Igor project mineralization occurs within four primary target areas: Callanquitas, Domo, Tesoros, and Portachuelos. Mineralization within the property often occurs at the transition zone from Chimú up into the Santa and Carhuez rocks. There is a spatial association of dacite porphyry dikes emplaced within structural breccias with both structural and manto-style mineralization.

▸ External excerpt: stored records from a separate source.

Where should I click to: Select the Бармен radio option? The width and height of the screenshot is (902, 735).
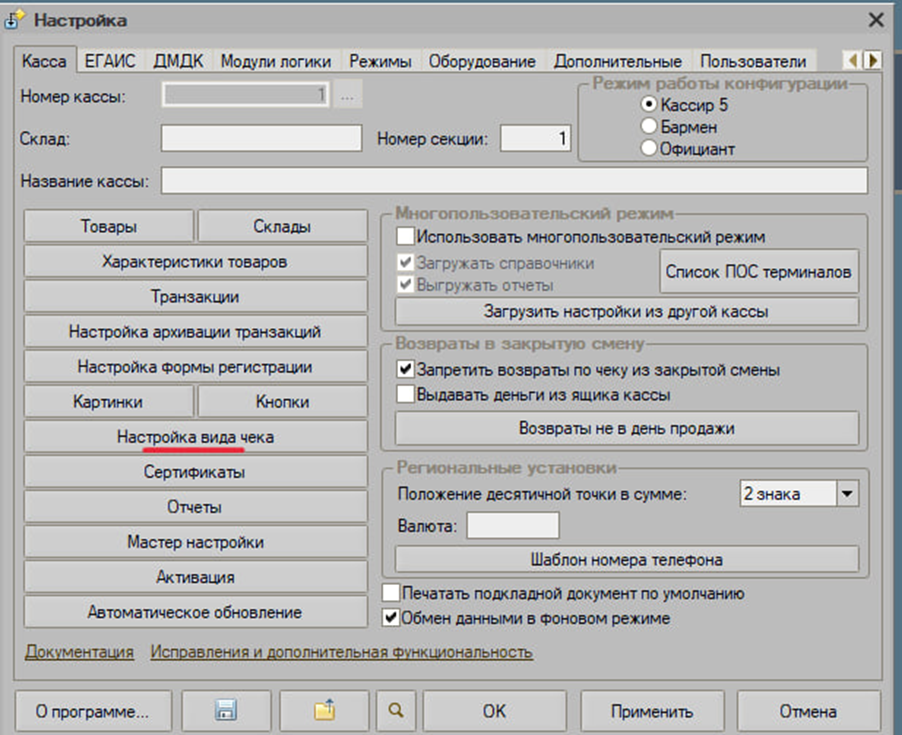click(649, 127)
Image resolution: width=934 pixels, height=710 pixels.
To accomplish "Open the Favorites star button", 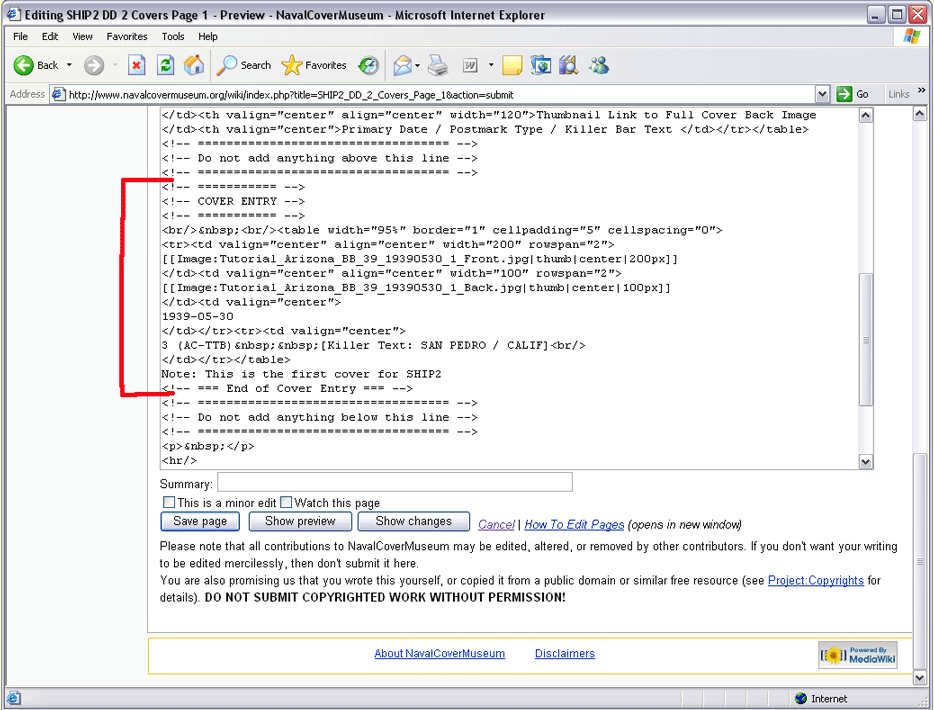I will (314, 65).
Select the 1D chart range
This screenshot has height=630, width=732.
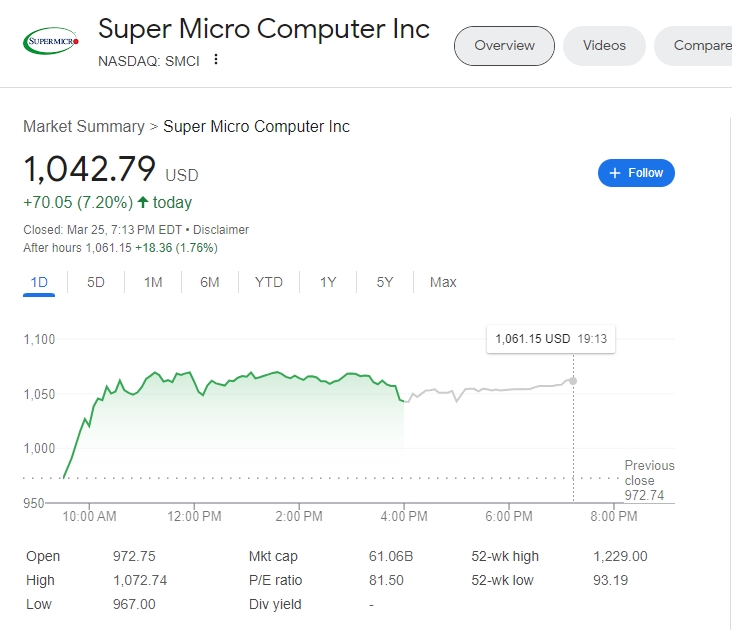39,282
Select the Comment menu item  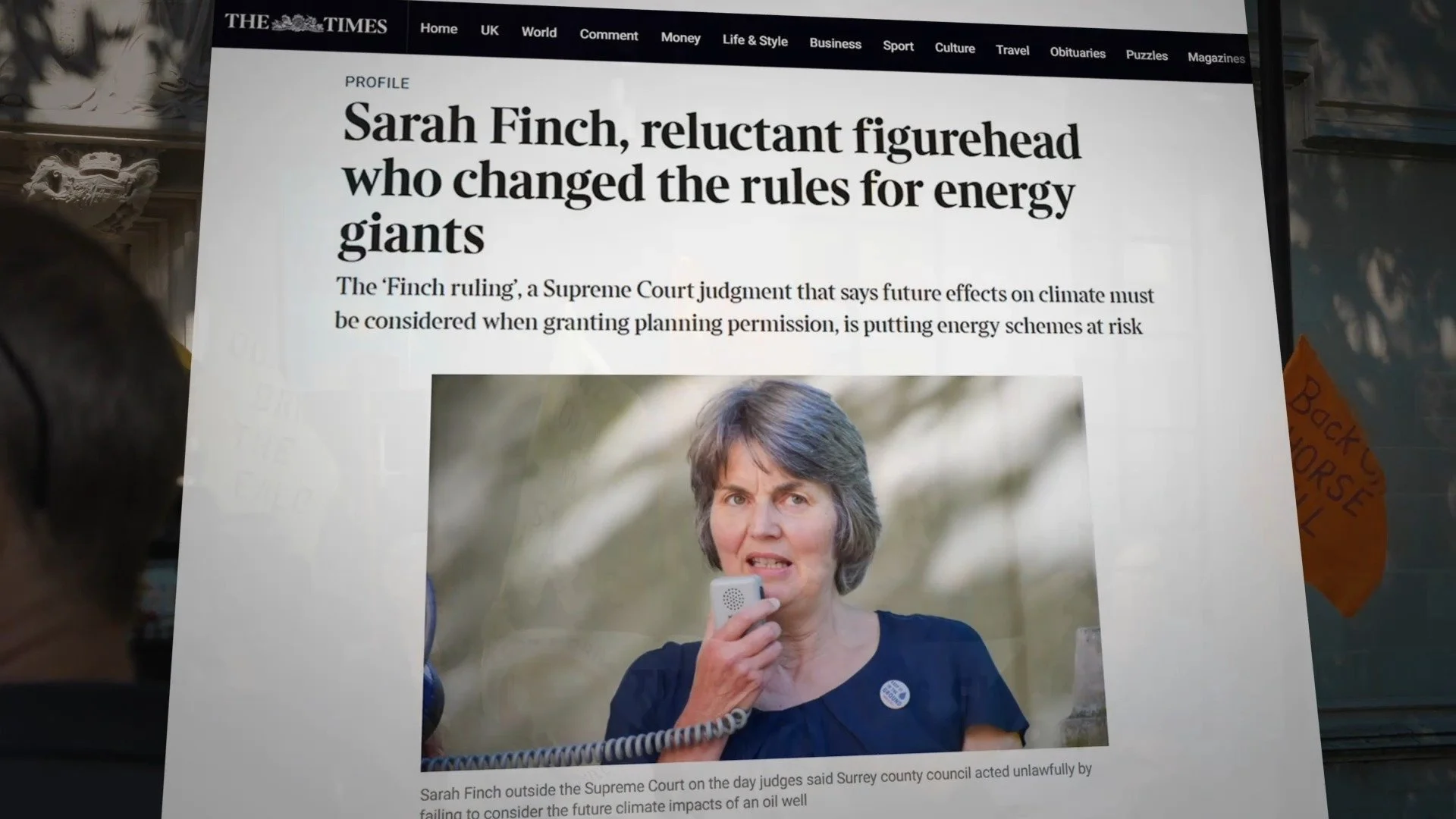click(x=608, y=35)

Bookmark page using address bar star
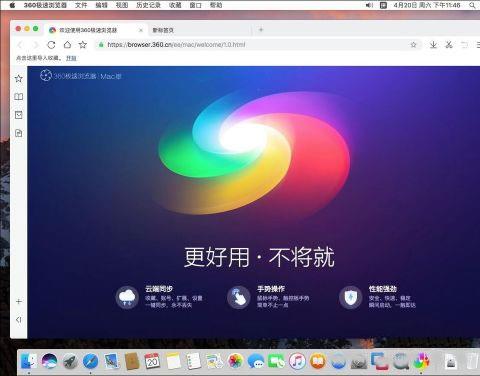(x=413, y=45)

The Callanquitas area, which is on the northwest side of the Igor anticline, is the focus of the current resource estimate and pre feasibility technical analyses. Domo and Tesoros, within the east and southeast sides of the anticline, respectively, have had limited drilling and both are areas of minor artisanal mining activity. Portachuelos is an exploration target on the southwest limb of the anticline on trend south of Callanquitas.
Callanquitas Veins
The Callanquitas veins (Callanquitas Este, Callanquitas Oeste and Cianuro) occur within a north-south striking zone of multiple, anastomosing to divergent faults that extends over a length of 2,400 meters. Individual veins can be up to 1.5km long with thicknesses between 0.2 to 8.2m. The Callanquitas structures are open along strike to the south and north and also at depth.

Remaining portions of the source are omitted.